In June 1995 the lessor notified SAGC that it had entered into a sale agreement
for the parcel and that it was exercising its right of termination. Pursuant to
cancellation provisions contained within the Lease, SAGC was entitled to
reimbursement of unamortized construction costs which it incurred, based upon
the criterion contained within the lease, up to an aggregate amount of $3.5
million.
Upon notification of the Lease termination, SAGC ceased construction activities
and submitted substantiation for construction costs totaling approximately $3.9
million. Utilizing applicable formulas derived from the Lease SAGC believed
that, based on the maximum expenditures available for reimbursement of $3.5
million, $3,279,465 in costs were reimbursable by the purchaser.
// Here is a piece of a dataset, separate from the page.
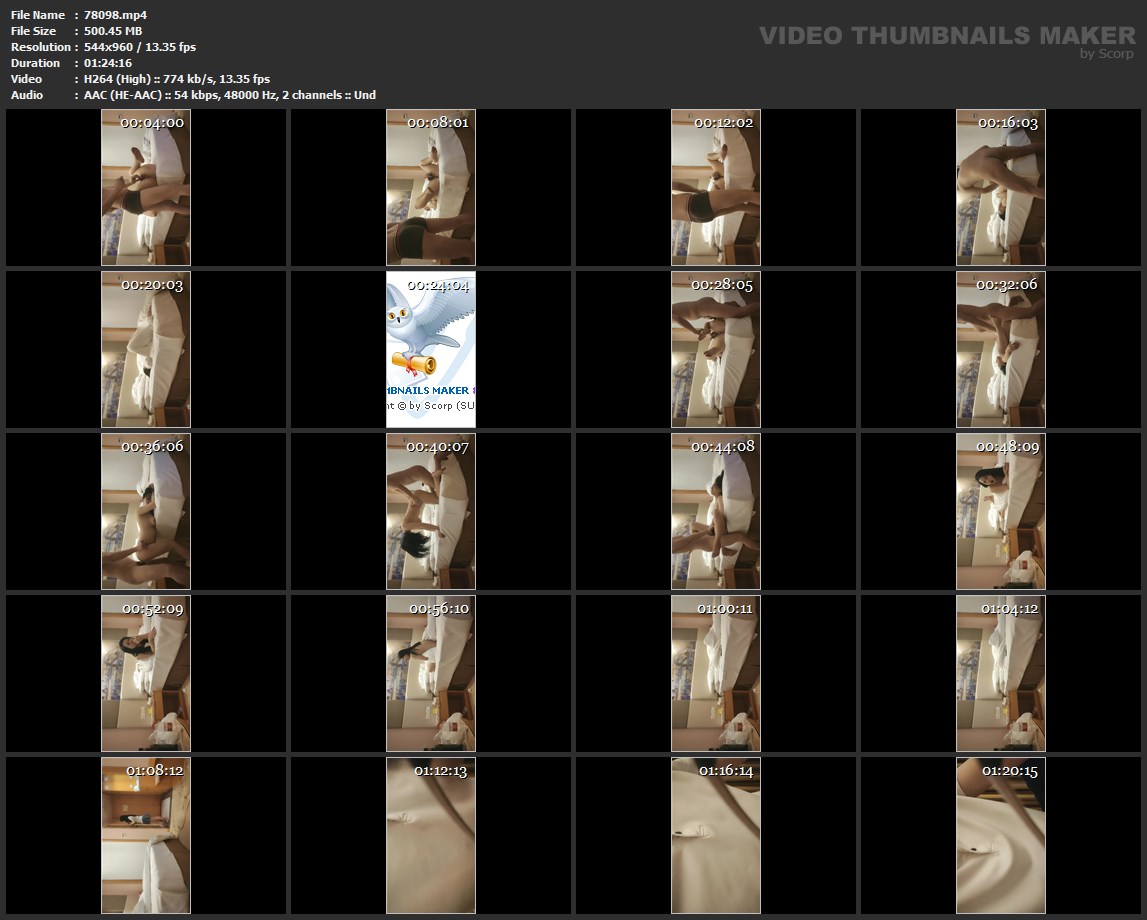Select the thumbnail timestamped 00:48:09
1147x920 pixels.
[x=1001, y=511]
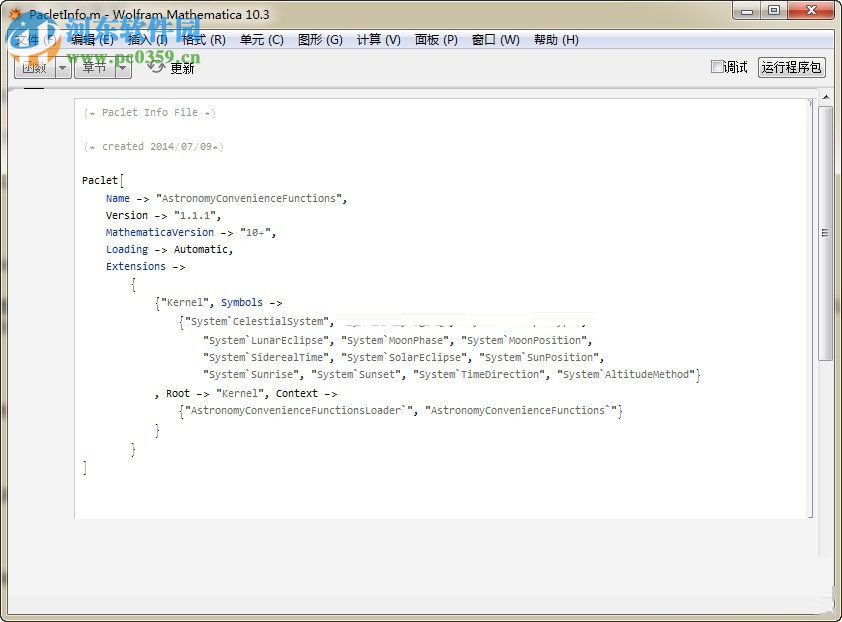
Task: Click the Mathematica icon in the title bar
Action: click(15, 14)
The purchaser
reviewed such support and indicated that he believed that only a portion of the
construction costs submitted were reimbursable within the context of the Lease
agreement.
On February 27, 1996 SAGC filed a complaint against the purchaser with the
District Court, Clark County, Nevada, against the purchaser of the parcel
seeking an unspecified amount of compensatory damages, punitive damages,
attorney fees and costs.
In October 1996, a settlement of $3,217,500 was reached and paid to SAGC.
Item 2. CHANGES IN SECURITIES - None.
Item 3. DEFAULTS UPON SENIOR SECURITIES - None.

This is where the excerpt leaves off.